YOUR TASK -
Number of lines below with "will": work it out and reply with that number only.

Stored records
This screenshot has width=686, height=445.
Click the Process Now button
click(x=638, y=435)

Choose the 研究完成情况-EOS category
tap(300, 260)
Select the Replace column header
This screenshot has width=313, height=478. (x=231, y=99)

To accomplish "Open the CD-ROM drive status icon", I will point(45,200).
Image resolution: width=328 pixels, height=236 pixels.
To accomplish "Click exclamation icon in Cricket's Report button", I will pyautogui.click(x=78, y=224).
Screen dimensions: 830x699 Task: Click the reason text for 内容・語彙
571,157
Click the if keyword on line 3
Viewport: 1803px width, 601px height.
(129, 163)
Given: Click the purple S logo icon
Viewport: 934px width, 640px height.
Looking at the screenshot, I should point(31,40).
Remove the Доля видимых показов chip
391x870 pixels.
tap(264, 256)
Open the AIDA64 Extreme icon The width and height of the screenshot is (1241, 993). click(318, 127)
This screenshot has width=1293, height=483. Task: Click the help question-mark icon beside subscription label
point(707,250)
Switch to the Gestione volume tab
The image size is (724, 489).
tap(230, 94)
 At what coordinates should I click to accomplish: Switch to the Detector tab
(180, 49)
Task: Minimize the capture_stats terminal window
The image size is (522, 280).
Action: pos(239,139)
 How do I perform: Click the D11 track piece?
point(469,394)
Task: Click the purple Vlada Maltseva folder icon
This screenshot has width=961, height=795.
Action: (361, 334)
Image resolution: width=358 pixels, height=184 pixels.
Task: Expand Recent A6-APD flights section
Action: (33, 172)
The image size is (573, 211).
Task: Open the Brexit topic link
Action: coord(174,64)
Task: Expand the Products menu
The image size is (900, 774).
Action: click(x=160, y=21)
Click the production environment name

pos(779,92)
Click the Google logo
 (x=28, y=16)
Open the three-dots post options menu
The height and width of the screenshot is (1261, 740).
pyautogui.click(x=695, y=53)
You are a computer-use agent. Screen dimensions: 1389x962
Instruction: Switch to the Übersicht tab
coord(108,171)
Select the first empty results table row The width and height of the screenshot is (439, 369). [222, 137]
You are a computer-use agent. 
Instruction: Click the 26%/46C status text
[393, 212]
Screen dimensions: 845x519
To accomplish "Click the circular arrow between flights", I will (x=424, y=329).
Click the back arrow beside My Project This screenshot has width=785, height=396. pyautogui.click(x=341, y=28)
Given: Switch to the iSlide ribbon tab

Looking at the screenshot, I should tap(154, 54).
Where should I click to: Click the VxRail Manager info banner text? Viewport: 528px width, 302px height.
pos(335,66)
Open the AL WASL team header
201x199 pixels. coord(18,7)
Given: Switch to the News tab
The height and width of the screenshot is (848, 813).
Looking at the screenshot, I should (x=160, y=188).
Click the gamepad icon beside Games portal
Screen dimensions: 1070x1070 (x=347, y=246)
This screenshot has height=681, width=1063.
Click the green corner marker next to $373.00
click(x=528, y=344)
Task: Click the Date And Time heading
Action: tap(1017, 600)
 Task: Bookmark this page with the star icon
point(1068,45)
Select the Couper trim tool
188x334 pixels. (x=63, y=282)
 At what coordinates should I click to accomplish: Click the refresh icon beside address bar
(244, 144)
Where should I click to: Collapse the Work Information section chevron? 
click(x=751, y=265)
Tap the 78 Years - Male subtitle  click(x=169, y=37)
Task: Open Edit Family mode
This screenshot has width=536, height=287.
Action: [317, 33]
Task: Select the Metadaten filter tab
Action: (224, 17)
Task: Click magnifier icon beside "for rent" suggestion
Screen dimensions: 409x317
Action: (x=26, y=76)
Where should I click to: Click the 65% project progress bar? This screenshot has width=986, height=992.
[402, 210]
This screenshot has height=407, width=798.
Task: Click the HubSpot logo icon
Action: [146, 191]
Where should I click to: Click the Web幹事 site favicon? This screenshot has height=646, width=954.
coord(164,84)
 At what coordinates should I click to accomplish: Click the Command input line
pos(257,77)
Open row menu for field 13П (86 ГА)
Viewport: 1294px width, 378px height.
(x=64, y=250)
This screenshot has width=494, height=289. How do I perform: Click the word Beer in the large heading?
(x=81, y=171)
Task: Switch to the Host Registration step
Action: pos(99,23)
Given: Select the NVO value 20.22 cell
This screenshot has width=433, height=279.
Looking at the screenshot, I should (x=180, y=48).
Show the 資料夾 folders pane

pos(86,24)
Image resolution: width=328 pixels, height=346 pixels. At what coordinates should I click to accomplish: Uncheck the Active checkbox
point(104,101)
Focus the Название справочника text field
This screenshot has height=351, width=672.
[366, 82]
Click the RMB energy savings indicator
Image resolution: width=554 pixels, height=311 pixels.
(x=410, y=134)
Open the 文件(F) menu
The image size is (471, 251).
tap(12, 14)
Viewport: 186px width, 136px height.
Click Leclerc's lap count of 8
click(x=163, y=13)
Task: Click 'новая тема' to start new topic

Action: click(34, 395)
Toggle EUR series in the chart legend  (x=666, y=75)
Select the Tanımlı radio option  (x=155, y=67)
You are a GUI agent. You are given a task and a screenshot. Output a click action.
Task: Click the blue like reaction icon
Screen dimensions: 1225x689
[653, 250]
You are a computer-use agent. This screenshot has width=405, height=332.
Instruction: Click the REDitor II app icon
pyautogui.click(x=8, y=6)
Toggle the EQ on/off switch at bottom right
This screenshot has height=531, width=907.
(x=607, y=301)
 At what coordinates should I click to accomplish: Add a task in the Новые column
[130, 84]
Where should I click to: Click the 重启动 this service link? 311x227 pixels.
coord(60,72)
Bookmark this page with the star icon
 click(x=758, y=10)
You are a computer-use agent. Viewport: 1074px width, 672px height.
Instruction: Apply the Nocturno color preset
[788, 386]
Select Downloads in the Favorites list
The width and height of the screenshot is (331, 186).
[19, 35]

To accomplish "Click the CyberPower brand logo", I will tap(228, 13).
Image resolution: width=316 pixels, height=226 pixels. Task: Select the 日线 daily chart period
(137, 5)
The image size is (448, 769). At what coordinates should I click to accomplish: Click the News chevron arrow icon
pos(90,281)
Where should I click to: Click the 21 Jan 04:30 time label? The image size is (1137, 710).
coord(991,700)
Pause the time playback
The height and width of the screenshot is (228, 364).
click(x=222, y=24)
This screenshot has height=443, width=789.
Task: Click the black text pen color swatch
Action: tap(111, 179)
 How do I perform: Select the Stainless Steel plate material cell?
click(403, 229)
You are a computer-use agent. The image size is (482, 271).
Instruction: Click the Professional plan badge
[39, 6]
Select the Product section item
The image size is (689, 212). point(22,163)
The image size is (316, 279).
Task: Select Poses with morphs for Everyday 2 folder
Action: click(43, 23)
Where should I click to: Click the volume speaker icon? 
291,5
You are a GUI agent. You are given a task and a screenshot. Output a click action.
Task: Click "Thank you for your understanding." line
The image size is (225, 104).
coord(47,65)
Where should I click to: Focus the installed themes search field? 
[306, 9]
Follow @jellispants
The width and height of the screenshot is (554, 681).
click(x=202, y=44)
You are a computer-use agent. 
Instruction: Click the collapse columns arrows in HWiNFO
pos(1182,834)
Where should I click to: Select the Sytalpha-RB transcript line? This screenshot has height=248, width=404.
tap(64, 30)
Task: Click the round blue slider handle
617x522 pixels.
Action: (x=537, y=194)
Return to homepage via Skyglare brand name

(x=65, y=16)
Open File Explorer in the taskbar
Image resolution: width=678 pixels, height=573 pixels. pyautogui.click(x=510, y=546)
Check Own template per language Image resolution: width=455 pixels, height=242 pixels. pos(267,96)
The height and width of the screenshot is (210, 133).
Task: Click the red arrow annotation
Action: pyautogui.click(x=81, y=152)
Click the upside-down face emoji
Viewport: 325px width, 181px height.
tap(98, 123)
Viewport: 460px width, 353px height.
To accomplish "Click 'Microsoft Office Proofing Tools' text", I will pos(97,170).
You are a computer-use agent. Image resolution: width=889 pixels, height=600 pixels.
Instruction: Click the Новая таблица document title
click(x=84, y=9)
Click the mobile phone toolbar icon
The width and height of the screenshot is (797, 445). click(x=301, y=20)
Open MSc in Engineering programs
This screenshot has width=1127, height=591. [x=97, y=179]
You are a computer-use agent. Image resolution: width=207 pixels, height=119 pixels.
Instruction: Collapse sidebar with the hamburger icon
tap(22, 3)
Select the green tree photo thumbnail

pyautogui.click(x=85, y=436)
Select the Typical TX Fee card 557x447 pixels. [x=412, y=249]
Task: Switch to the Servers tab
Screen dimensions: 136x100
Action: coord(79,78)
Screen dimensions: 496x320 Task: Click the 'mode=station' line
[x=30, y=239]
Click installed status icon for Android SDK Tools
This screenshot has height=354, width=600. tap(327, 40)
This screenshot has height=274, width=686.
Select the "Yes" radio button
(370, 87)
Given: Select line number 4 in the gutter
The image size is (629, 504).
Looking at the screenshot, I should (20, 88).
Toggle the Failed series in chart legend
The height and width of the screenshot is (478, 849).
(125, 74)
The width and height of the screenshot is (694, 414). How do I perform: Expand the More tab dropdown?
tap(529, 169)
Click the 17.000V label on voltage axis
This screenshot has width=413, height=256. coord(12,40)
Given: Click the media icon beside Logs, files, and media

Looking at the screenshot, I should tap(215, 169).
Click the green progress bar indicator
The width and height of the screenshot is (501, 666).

SOLVED EXERCISE -
5